====== Data in this exercise

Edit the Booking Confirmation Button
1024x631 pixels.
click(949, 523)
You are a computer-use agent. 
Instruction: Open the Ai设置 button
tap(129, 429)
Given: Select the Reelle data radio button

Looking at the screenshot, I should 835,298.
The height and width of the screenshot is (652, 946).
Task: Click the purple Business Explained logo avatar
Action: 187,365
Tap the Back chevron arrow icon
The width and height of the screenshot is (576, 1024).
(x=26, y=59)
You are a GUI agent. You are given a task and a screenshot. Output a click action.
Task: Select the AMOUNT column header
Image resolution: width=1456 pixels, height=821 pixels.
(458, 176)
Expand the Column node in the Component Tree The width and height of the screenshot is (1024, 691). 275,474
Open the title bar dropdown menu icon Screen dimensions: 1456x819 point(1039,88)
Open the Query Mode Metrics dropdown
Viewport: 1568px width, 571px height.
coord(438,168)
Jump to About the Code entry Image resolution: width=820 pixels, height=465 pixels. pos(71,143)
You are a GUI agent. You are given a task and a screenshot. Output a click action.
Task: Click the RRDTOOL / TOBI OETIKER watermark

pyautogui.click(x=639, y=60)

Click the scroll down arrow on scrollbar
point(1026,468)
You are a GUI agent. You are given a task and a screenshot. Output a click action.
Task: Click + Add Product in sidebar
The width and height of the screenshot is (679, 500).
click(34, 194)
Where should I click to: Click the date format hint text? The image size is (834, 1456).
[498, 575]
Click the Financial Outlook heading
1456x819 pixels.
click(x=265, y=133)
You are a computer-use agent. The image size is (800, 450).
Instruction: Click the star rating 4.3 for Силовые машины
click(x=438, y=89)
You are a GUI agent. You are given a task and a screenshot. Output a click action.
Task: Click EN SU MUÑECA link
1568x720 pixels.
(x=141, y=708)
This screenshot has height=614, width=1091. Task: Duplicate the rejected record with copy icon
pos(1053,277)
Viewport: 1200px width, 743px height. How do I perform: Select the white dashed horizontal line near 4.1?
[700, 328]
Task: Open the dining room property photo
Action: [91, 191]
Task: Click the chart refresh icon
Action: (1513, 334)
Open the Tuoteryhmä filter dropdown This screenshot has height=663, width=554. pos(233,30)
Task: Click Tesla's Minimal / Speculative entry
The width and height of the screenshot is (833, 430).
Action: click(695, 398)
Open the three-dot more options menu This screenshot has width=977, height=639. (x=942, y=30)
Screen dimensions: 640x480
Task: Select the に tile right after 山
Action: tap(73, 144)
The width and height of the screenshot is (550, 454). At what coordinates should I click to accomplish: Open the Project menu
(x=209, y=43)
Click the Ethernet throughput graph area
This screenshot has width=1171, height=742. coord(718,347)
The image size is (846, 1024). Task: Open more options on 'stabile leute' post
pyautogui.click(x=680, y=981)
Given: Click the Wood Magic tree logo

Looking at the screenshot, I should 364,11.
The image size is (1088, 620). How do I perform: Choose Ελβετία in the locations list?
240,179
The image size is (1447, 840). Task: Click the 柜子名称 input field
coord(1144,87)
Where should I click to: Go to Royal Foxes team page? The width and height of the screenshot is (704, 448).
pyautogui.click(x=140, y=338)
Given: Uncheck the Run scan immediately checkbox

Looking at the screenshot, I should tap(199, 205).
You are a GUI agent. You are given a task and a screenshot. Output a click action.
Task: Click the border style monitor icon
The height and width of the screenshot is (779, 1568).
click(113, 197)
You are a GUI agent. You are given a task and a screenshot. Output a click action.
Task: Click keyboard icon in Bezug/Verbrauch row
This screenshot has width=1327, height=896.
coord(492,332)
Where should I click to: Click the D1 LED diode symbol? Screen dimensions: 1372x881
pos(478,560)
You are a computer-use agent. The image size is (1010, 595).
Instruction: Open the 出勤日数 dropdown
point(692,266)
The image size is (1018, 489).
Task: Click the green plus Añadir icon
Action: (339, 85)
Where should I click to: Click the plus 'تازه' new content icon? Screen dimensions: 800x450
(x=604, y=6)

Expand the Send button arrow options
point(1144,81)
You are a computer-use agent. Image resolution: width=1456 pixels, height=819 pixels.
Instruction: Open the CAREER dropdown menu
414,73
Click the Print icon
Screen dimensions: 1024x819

============

**What the task asks:**
Gather, from the listing above, every line carrying the word "computer".

**Output for this exercise:**
You are a computer-use agent. 
You are a computer-use agent. The image size is (800, 450).
You are a computer-use agent. The image size is (1010, 595).
You are a computer-use agent. Image resolution: width=1456 pixels, height=819 pixels.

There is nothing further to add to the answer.